*** Opening Extracted material ***
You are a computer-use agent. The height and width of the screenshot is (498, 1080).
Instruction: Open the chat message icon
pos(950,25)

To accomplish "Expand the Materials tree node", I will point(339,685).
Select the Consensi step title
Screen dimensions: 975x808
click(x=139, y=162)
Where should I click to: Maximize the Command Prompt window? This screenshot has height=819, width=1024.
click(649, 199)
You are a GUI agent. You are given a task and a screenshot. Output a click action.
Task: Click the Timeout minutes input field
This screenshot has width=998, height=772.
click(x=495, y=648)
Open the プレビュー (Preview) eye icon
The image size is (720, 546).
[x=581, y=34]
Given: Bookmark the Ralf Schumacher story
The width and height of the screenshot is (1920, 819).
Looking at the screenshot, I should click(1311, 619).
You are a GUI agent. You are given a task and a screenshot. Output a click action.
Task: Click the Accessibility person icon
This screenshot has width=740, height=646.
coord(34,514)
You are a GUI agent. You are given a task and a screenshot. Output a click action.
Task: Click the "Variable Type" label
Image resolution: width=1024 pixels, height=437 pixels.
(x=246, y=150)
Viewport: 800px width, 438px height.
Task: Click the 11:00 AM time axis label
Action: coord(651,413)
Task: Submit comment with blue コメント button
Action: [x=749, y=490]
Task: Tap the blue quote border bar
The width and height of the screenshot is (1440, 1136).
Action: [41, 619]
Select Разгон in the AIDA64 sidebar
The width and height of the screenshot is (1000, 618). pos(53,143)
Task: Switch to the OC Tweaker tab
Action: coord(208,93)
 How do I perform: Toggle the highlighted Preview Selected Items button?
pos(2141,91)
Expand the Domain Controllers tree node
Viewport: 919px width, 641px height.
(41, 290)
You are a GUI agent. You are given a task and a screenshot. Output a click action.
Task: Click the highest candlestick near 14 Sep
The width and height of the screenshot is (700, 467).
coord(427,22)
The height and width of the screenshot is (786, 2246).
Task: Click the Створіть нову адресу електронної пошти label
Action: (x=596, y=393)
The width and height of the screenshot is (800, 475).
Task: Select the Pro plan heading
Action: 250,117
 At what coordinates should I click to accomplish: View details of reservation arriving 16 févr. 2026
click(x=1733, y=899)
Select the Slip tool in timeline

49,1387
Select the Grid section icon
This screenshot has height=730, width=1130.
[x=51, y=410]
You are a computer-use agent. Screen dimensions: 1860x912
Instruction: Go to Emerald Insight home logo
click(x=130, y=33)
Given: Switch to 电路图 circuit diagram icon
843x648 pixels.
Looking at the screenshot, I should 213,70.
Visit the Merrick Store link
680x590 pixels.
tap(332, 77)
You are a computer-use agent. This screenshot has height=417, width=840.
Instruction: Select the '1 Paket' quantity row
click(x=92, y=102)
*** Closing Extracted material ***
Your objective: In your answer, reproduce every entry exactly as it was written.

Answer area:
You are a computer-use agent. The height and width of the screenshot is (498, 1080).
Instruction: Open the chat message icon
pos(950,25)

To accomplish "Expand the Materials tree node", I will point(339,685).
Select the Consensi step title
Screen dimensions: 975x808
click(x=139, y=162)
Where should I click to: Maximize the Command Prompt window? This screenshot has height=819, width=1024.
click(649, 199)
You are a GUI agent. You are given a task and a screenshot. Output a click action.
Task: Click the Timeout minutes input field
This screenshot has width=998, height=772.
click(x=495, y=648)
Open the プレビュー (Preview) eye icon
The image size is (720, 546).
[x=581, y=34]
Given: Bookmark the Ralf Schumacher story
The width and height of the screenshot is (1920, 819).
Looking at the screenshot, I should click(1311, 619).
You are a GUI agent. You are given a task and a screenshot. Output a click action.
Task: Click the Accessibility person icon
This screenshot has width=740, height=646.
coord(34,514)
You are a GUI agent. You are given a task and a screenshot. Output a click action.
Task: Click the "Variable Type" label
Image resolution: width=1024 pixels, height=437 pixels.
(x=246, y=150)
Viewport: 800px width, 438px height.
Task: Click the 11:00 AM time axis label
Action: coord(651,413)
Task: Submit comment with blue コメント button
Action: [x=749, y=490]
Task: Tap the blue quote border bar
The width and height of the screenshot is (1440, 1136).
Action: [41, 619]
Select Разгон in the AIDA64 sidebar
The width and height of the screenshot is (1000, 618). pos(53,143)
Task: Switch to the OC Tweaker tab
Action: coord(208,93)
 How do I perform: Toggle the highlighted Preview Selected Items button?
pos(2141,91)
Expand the Domain Controllers tree node
Viewport: 919px width, 641px height.
(41, 290)
You are a GUI agent. You are given a task and a screenshot. Output a click action.
Task: Click the highest candlestick near 14 Sep
The width and height of the screenshot is (700, 467).
coord(427,22)
The height and width of the screenshot is (786, 2246).
Task: Click the Створіть нову адресу електронної пошти label
Action: (x=596, y=393)
The width and height of the screenshot is (800, 475).
Task: Select the Pro plan heading
Action: 250,117
 At what coordinates should I click to accomplish: View details of reservation arriving 16 févr. 2026
click(x=1733, y=899)
Select the Slip tool in timeline

49,1387
Select the Grid section icon
This screenshot has height=730, width=1130.
[x=51, y=410]
You are a computer-use agent. Screen dimensions: 1860x912
Instruction: Go to Emerald Insight home logo
click(x=130, y=33)
Given: Switch to 电路图 circuit diagram icon
843x648 pixels.
Looking at the screenshot, I should 213,70.
Visit the Merrick Store link
680x590 pixels.
tap(332, 77)
You are a computer-use agent. This screenshot has height=417, width=840.
Instruction: Select the '1 Paket' quantity row
click(x=92, y=102)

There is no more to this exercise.